Sunday, August 18, 2024

Nothing Special

 


Enigmatic isn't a quality I usually find appealing in fiction, but Nicole Flattery has wrapped it in a mesmerizing package:  the story of a young woman assigned to transcribe the speed-fueled raps of Factory denizens that Andy Warhol eventually released, reputedly unedited, as a, A Novel in 1968.

Nothing Special also happens to be one of the few books I've ever read which passes the Bechdel test with flying colors:  it knowingly examines the complexities of female friendship and chronicles the evolution of a fraught mother/daughter relationship over time.  Of course a man is at the center of the story but Warhol's exclusive focus on creation and indifference to individual suffering makes him seem more god-like than male.  Whether the author finds him repulsive or admirable remains open to interpretation.

Born two years after Warhol's death in 1987, Flattery convincingly re-creates the early days of the Factory, before it became a revolving door for mundane celebrities rather than Superstars.  Although Mae, a native New Yorker, and Shelley, a faux runaway from California,  are the "nothing special" teenage girls of the title, their typing skills provide a passport to the new, exciting world of the 60s, when America was finally letting loose.  

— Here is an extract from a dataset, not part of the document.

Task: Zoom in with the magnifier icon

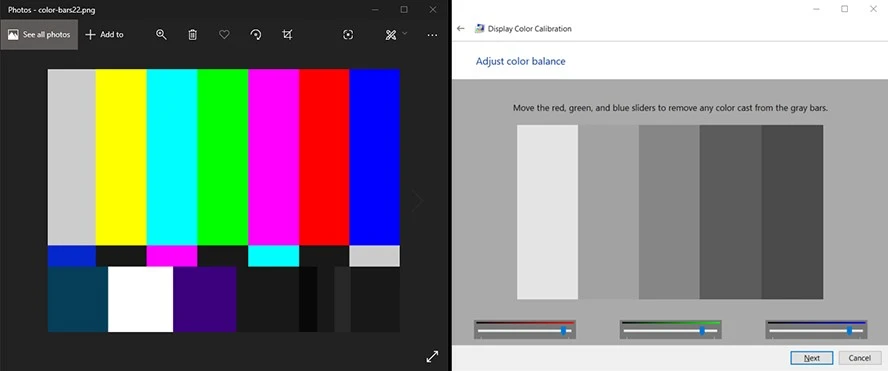Action: (x=161, y=35)
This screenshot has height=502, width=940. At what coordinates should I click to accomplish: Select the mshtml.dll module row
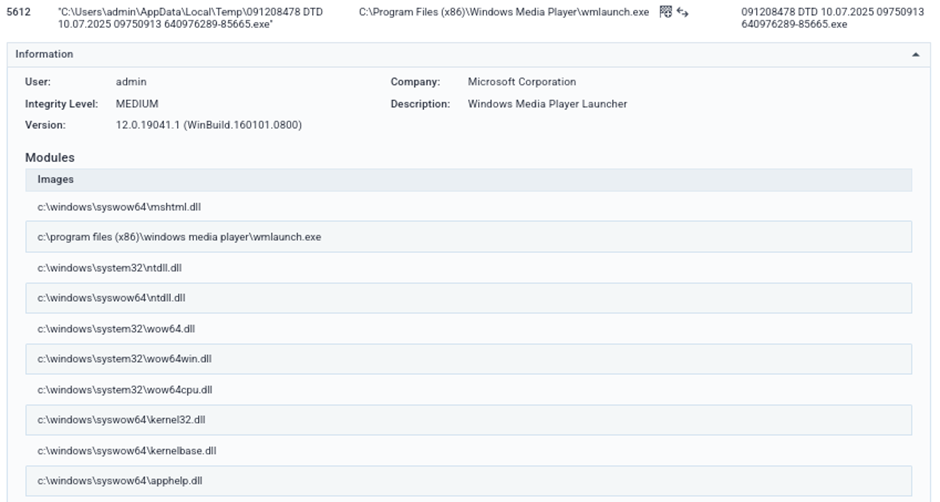pos(111,207)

What brought you here?’ [Mae] asked.

‘I couldn’t use my abilities where I’m from.’

‘Typing?’

[Shelley] smiled. ‘And listening. There’s not a single thing to listen to where I grew up. The life I would have had if I stayed there, it really filled me with terror. It made me feel like a freak. That’s the only way I can put it. So here seemed like a good idea. Everyone is on my level here.’ 

It turns out not quite.  The glow of being at the very center of things diminishes the longer they stick around and the closer they get to the end of their assignment.  Mae and Shelley, who both aspire to be Edie Sedgwick on some level, lose their innocence, if not their front-row seats shortly before Valerie Solanas shoots Warhol in the abdomen, killing the Factory's openness vibe forever.

On the couch, there would still be one or two people left over from the night before, looking like they had been spat out of a giant mouth.

The times change, along with the young women, and forecast the kind of posing that Warhol recognized would become a fundamental characteristic of human nature in a media-saturated world.

It was in these boys’ looks and lifestyles that I really saw the effect of their influence on the city – the leather, the smirks, the quiet aggression, the amused and cynical attitudes. All of it was second-hand. It was a way of being Ondine without being Ondine. You didn’t have to actually be a maniac, you could just wear the clothes.

As someone who routinely fantasized during adolescence about becoming a Factory flunkey, I got a truly vicarious thrill from reading Flattery's meditation on femininity and fame but put the novel down with a queasy feeling.  Be careful what you wish for, even in retrospect.  Being nothing special ain't such a bad thing.